Do you have an efficient way of keeping track of which batteries or memory cards are fresh and ready to use? Flickr user Damon Hair uses Post-it Flags to tag charged batteries and formatted memory cards, letting him quickly swap out used ones when shooting without having to check them one at a time. For an even cheaper solution, you can try wrapping a small rubber band around them instead.
If you’re the kind of person that constantly misplaces your lens caps after removing them to shoot (Psst! You can ditch them in favor of UV filters), the LensCapTrap can help you hold on to them. It’s an uber simple kit that allows you to attach your lens caps to your camera strap using Velcro, avoiding the annoyance of having your caps dangle like they do with the popular string-style holder. The standard kit costs $6 and provides Velcro patches for two lens caps, though creating your own do-it-yourself version shouldn’t be too difficult either.
Having a camera with you may get you better customer service at places like restaurants, retail stores, and hotels. Consumer advocate Christopher Elliott writes,
The last thing employees want to see when they’re delivering a substandard product or service is a shutterbug. If they think you might take a snapshot, or a video, of their incompetent actions, they’re far likelier to do the right thing. The presence of a camera alone is often enough. Try it sometime.
If you already carry a camera with you everywhere you go, then you’re already set! If you don’t, you might want to think about bringing one along whenever you’re in need of customer service.
Need to hold down the shutter release for extended periods of time, but don’t want to shell out money for a remote shutter release? Flickr user Dennis Calvert found that a pencil eraser and hair tie do the job well, allowing you to do star trail photographs with bulb mode.

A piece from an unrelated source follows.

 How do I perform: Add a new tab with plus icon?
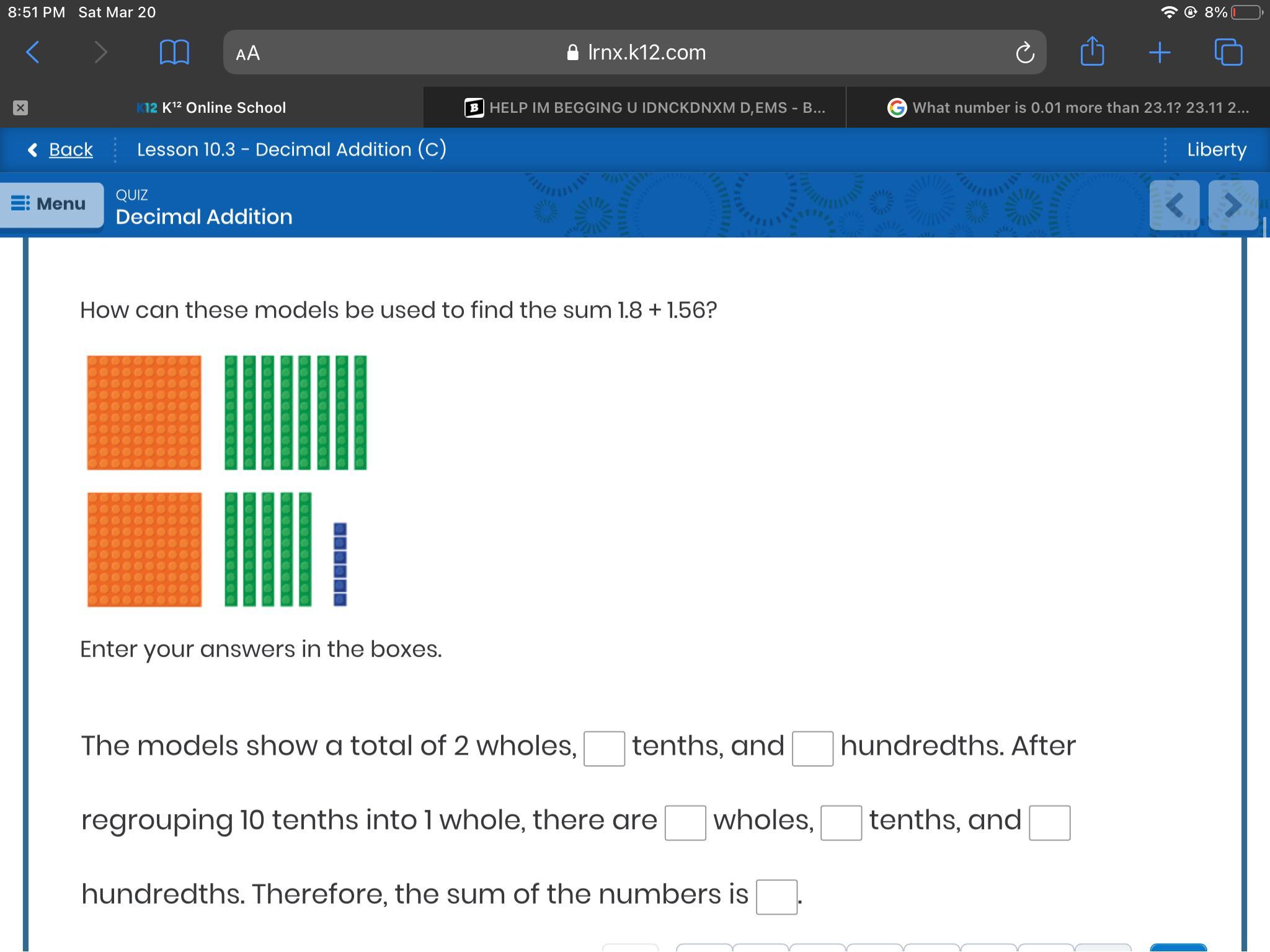1160,53
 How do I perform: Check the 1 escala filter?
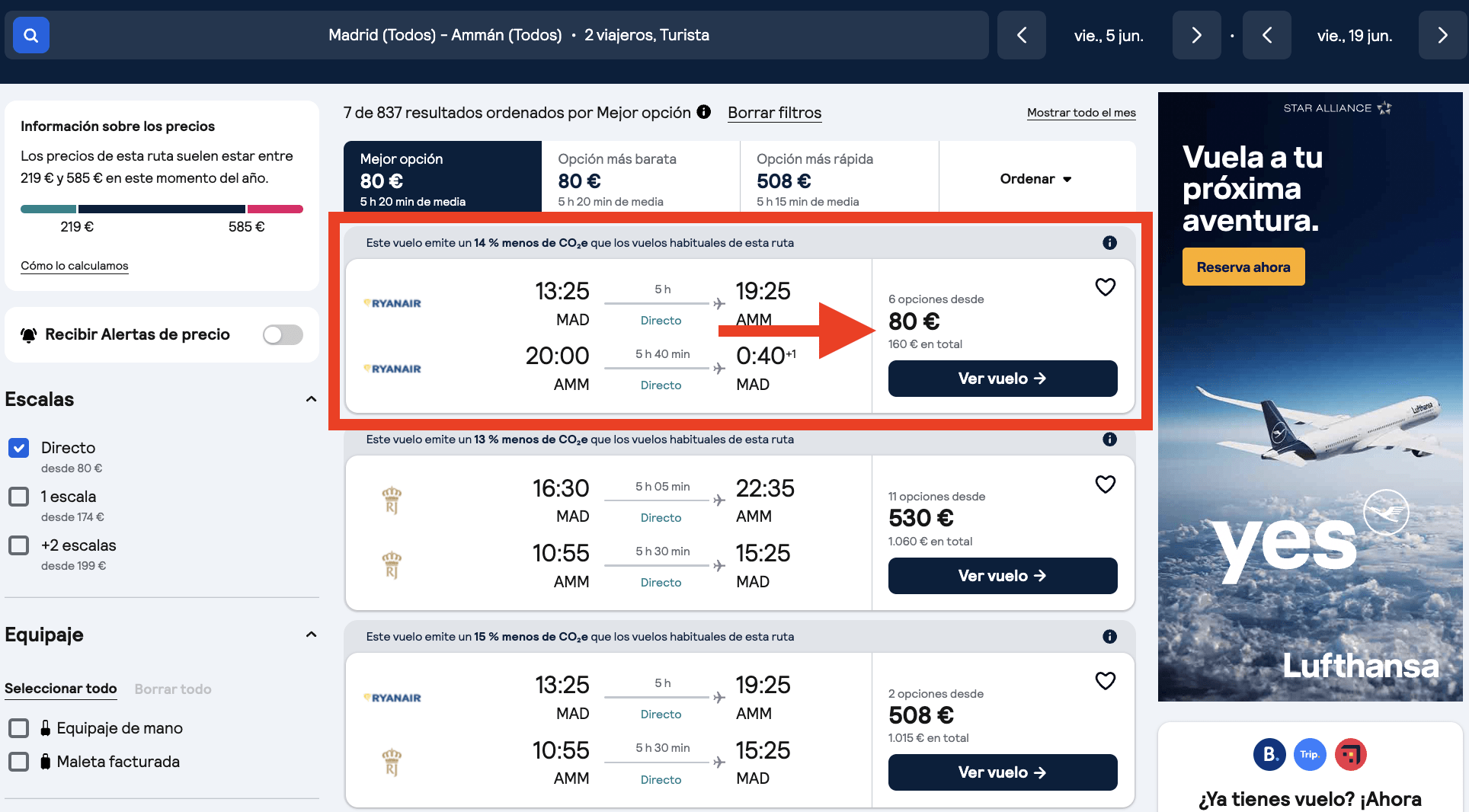18,497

Do you use a similar “hack” to keep your shutter release button pressed?
Here’s a clever trick to keep in mind if you use SD cards for your photography: if the locking mechanism on the side of the card breaks off and renders your card unwritable, covering over the area with a little scotch tape magically makes your card useable again.
You’ve probably seen the special keyboard covers for Mac keyboards that show you the Photoshop shortcut each key is used for, but what if you’re looking for something more old school (or don’t have a Mac)? These Photoshop Keyboard Stickers should do the trick. They’re individual vinyl stickers that you individually stick onto each key, allowing you to stay old school and giving your keyboard a very childish look. You can pick up a set for about $8 on Amazon.
If you care about not having your photographs used with permission, there’s a Firefox extension called Image Search Options that can help you find copyright violations easily. What it does is add reverse image search options to the right click menu for images, allowing you to find other places on the web your photos appear (if any) with a couple clicks instead of having to manually enter the image URL into reverse image search engines (IQDB, SauceNAO, TinEye, GazoPa and Ascii2D).
If you need some quick white balancing for whatever reason, and don’t have a white balance card or Expodisc handy, you can try using a standard coffee cup lid. Photographer Steve Bennet always has some lids lying around in his car, and found that they work as rough white balancing tools.
To use, I set the focus to infinity, place the cap over, then set the custom WB. I dont even need to hold it as it fits nicely inside my lens hood, but that is just a lucky coincidence.
Of course, this won’t deliver perfect results that rival professional tools, but if you’re not shooting RAW and need a quick approximation, you might want to give this a shot.